> Firing your CEO for not being sufficiently aligned with the American Democratic Party
This is not what happened. He gave money to a cause with the explicit goal of using that money to prevent his coworkers and users from having equal civil rights based on an inalienable trait they were born with.
That's not an "American Democratic Party" alignment issue, and if you genuinely believe it is, your dog whistle may be broken. It's sounding an awful lot like a normal whistle.
He has a right to do that without fear of government retaliation. But Mozilla has a right to fire him for being a bad person because of it.
That's just factually wrong. Proposition 8 deprived nobody of any rights. Gay couples could get exactly the same rights as straight couples through a domestic partnership, or get married out of state, as even Wikipedia admits:
> A same-sex marriage lawfully performed in another state or foreign jurisdiction on or after November 5, 2008 was fully recognized in California, but Proposition 8 precluded California from designating these relationships with the word "marriage." These couples were afforded every single one of the legal rights, benefits, and obligations of marriage.
Note the last sentence!
Additionally, proposition 8 was not extreme. It was carried by a majority of California voters, and Barack Obama said at the time: “I personally believe that marriage is between a man and a woman” which is essentially what the proposition established too, though Obama opposed using a ballot proposition to settle the issue.

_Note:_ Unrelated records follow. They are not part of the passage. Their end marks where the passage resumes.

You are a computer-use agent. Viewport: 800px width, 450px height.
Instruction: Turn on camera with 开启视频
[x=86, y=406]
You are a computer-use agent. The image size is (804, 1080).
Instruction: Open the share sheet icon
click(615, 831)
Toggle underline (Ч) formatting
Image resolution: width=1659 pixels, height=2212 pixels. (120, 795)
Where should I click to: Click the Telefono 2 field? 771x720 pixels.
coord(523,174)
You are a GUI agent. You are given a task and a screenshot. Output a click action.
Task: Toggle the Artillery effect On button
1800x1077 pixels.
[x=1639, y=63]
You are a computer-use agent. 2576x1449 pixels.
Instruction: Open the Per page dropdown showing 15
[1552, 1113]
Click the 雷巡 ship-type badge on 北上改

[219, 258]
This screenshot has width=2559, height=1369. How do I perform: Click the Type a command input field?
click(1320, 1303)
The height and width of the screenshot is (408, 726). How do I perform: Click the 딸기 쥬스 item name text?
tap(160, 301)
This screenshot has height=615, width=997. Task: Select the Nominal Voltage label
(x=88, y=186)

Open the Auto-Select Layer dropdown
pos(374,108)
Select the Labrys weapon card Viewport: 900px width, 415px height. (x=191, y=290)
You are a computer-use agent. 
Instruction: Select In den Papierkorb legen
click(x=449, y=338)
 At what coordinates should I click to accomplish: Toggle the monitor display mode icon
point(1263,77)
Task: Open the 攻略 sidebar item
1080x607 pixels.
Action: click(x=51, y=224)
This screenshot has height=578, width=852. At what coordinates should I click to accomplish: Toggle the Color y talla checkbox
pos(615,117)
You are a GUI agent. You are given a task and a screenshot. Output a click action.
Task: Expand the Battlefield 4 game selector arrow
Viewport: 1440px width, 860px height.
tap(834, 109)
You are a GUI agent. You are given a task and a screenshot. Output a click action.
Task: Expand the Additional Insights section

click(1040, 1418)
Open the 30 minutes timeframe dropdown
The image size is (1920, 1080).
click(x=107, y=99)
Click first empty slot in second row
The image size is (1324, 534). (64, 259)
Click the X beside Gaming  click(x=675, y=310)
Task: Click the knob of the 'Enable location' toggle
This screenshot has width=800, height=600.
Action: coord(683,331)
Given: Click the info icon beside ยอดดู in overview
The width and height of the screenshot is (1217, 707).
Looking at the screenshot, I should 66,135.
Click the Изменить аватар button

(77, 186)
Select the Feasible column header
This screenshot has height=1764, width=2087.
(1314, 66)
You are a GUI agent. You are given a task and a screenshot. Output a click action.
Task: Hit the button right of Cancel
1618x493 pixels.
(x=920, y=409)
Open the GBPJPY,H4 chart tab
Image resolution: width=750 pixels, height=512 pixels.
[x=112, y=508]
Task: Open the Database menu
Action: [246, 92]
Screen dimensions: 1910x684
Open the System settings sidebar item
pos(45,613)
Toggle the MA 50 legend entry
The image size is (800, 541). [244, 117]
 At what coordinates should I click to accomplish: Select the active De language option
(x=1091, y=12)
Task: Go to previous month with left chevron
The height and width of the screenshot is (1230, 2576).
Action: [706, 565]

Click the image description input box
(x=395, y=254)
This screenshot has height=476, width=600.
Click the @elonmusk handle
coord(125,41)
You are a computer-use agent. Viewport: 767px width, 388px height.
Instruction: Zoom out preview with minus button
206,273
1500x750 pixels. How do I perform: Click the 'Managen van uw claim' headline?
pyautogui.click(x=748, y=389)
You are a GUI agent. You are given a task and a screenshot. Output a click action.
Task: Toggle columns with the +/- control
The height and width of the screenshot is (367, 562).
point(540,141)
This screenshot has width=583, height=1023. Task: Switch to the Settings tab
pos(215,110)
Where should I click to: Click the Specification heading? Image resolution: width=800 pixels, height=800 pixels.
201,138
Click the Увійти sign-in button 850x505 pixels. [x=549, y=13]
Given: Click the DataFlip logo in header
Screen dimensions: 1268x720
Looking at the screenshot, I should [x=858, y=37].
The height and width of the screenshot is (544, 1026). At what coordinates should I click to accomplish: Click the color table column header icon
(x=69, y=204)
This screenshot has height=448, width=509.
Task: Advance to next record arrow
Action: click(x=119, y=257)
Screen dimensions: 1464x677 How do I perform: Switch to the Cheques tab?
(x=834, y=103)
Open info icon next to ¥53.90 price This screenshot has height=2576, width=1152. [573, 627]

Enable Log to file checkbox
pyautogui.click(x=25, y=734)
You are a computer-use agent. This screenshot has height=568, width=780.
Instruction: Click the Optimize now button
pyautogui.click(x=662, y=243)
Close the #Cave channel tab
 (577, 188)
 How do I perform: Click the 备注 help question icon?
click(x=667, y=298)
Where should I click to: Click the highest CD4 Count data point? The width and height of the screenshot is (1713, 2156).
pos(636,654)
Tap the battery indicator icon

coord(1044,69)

> He has a right to do that without fear of government retaliation. But Mozilla has a right to fire him for being a bad person because of it.
I never argued that Mozilla doesn't have the right to fire people for their political views. We're just establishing that Eich _was_ fired for his political views, and that that shows Mozilla had become a political organization first, and a technological company second.
In a politically neutral technology company there should be room for people who side with Barack Obama and the majority of Californian voters. The fact that that is not true of Mozilla proves it's not a politically neutral company; it's a political project that inherited a software project they are not particularly interested in maintaining except as a vehicle for further promoting their politics.